SHORT PROBLEM =>
Copy the data verbatim, starting at the line containing "This screenshot has width=605, height=340." and continuing through the line containing "Looking at the screenshot, I should pyautogui.click(x=58, y=10).", both included.

SOURCE MATERIAL =>

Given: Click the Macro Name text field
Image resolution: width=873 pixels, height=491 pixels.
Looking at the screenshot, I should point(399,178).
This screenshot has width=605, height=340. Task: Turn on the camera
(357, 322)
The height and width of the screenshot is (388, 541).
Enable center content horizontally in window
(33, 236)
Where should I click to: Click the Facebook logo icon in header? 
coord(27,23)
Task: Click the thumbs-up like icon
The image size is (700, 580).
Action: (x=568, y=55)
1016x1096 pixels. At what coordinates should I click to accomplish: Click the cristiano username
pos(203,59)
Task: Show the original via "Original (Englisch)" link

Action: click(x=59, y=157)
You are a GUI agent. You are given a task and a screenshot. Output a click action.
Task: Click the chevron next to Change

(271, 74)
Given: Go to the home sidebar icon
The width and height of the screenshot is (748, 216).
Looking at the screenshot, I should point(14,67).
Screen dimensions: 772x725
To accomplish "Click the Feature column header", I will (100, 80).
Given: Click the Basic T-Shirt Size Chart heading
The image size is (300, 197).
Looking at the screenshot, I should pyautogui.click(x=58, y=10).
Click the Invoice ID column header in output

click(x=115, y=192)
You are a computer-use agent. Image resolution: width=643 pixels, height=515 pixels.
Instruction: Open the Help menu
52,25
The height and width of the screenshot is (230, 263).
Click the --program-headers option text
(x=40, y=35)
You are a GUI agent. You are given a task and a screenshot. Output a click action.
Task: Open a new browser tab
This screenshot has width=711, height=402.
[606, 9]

REPLY TO THE TASK =>
This screenshot has width=605, height=340. Task: Turn on the camera
(357, 322)
The height and width of the screenshot is (388, 541).
Enable center content horizontally in window
(33, 236)
Where should I click to: Click the Facebook logo icon in header? 
coord(27,23)
Task: Click the thumbs-up like icon
The image size is (700, 580).
Action: (x=568, y=55)
1016x1096 pixels. At what coordinates should I click to accomplish: Click the cristiano username
pos(203,59)
Task: Show the original via "Original (Englisch)" link

Action: click(x=59, y=157)
You are a GUI agent. You are given a task and a screenshot. Output a click action.
Task: Click the chevron next to Change

(271, 74)
Given: Go to the home sidebar icon
The width and height of the screenshot is (748, 216).
Looking at the screenshot, I should point(14,67).
Screen dimensions: 772x725
To accomplish "Click the Feature column header", I will (100, 80).
Given: Click the Basic T-Shirt Size Chart heading
The image size is (300, 197).
Looking at the screenshot, I should pyautogui.click(x=58, y=10).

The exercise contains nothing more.